*About this exercise:* Comb through the entries for "height" and pull out each line that holds it.

*Information provided:*
___
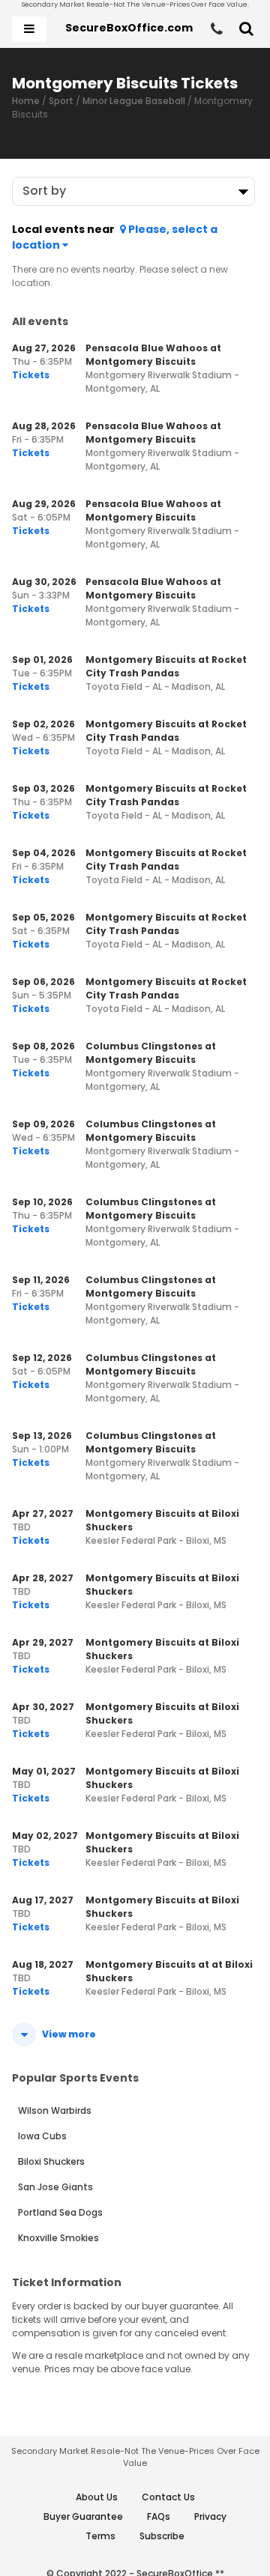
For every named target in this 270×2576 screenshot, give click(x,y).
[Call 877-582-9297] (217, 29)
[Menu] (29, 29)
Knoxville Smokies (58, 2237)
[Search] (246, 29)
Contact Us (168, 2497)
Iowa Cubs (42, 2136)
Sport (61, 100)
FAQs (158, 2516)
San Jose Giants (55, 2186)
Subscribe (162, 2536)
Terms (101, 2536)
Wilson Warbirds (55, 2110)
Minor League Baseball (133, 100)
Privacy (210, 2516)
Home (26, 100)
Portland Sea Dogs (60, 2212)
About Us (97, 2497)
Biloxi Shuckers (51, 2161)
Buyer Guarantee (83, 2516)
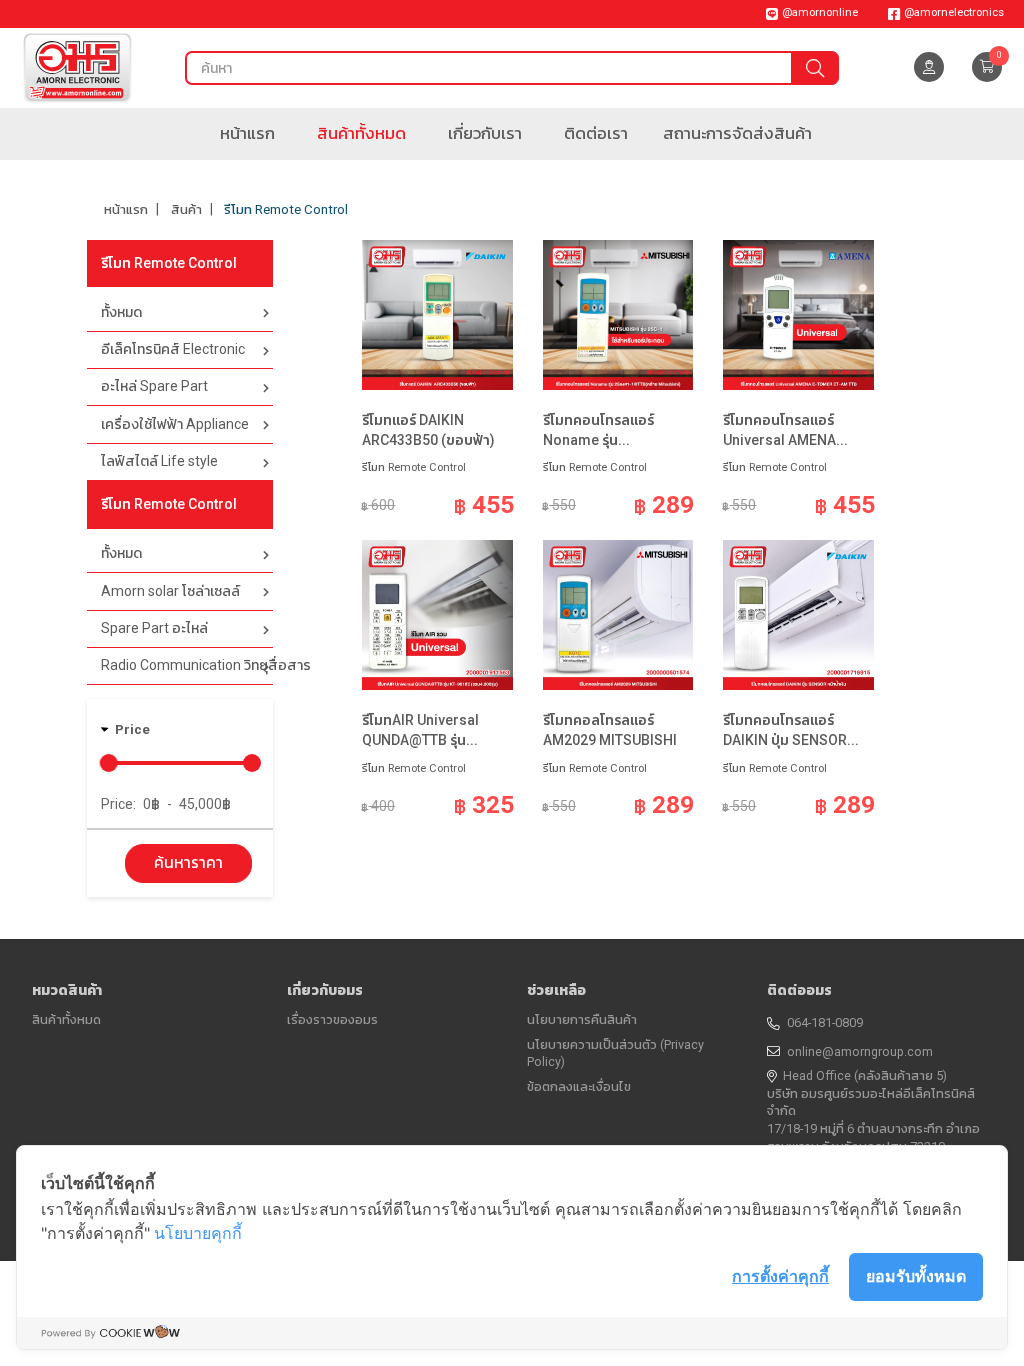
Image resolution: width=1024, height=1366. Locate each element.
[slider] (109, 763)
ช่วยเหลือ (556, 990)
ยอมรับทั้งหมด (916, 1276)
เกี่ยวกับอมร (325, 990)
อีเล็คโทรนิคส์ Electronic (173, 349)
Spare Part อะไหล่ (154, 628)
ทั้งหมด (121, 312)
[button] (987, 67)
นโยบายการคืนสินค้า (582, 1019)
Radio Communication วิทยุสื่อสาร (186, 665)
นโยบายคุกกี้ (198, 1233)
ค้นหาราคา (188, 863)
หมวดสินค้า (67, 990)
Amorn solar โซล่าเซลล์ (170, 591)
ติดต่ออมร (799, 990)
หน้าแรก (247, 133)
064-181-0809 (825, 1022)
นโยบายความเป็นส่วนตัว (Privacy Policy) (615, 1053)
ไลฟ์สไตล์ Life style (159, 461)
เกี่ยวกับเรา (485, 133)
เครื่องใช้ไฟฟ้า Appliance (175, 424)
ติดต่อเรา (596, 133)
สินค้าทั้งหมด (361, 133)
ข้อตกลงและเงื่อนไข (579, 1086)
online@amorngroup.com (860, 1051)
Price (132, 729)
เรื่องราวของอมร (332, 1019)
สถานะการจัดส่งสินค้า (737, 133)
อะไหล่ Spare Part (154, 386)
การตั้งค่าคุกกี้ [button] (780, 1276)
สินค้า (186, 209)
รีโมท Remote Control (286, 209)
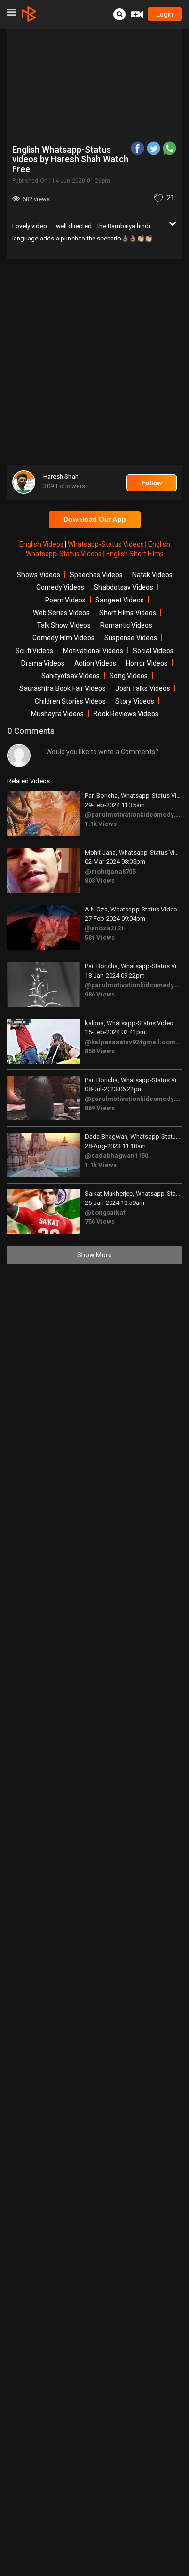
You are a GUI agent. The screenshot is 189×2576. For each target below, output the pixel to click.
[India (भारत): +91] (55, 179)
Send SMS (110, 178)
___
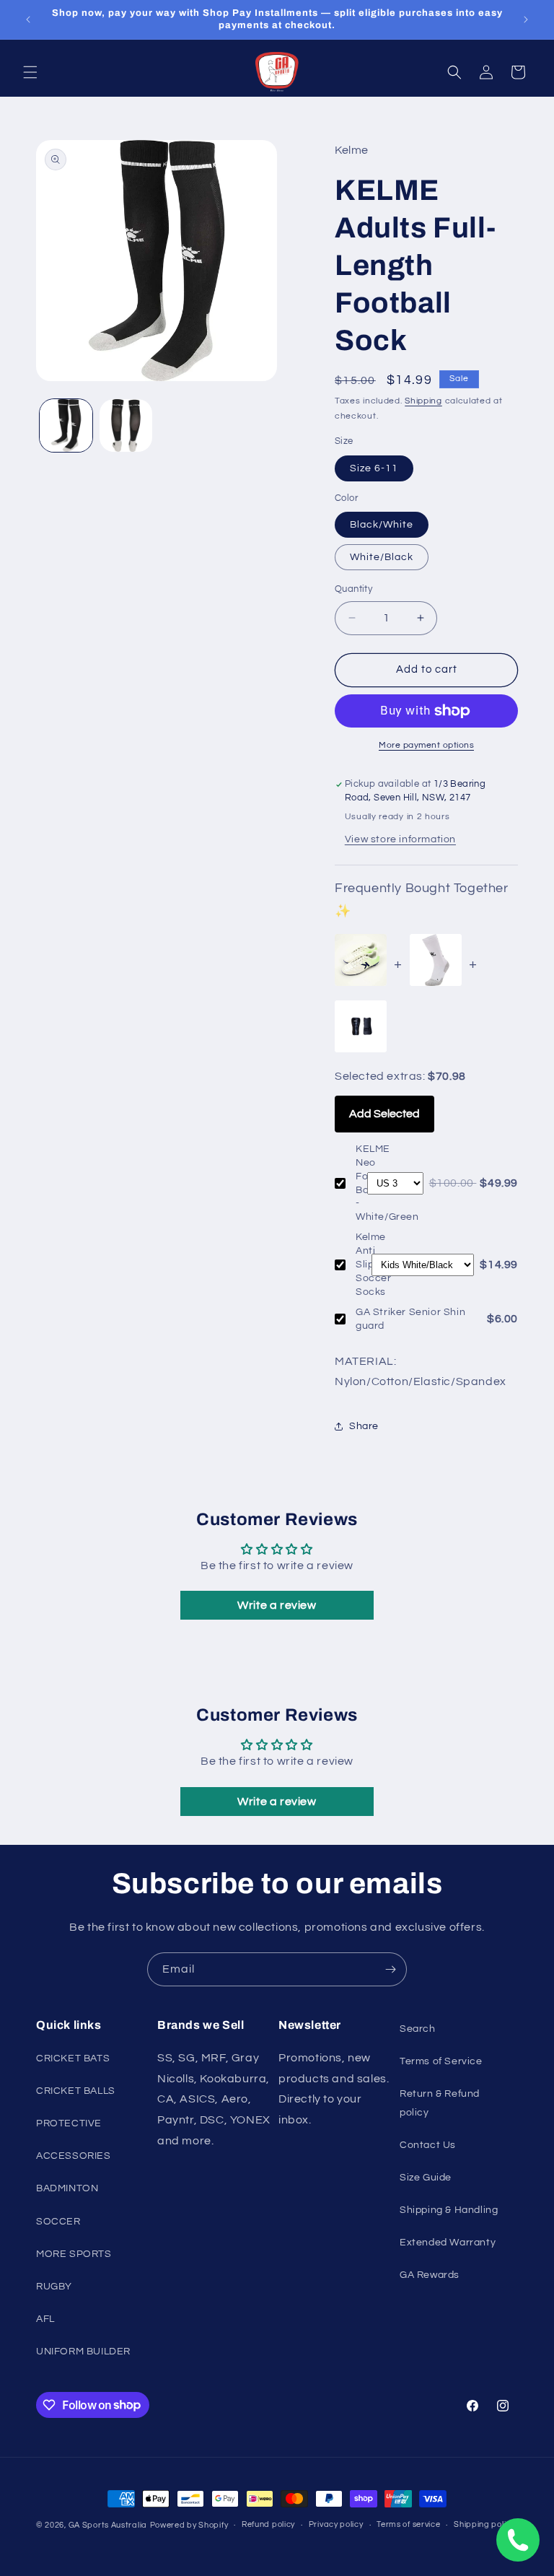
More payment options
___
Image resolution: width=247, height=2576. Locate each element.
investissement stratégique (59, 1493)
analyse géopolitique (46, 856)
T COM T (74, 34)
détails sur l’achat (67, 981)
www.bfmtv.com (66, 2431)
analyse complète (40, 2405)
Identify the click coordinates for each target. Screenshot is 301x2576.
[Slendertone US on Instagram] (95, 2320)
___
*Result for this exercise:*
Image resolution: width=1024, height=1366. Locate each element.
Image resolution: width=247, height=2576. Locate each element.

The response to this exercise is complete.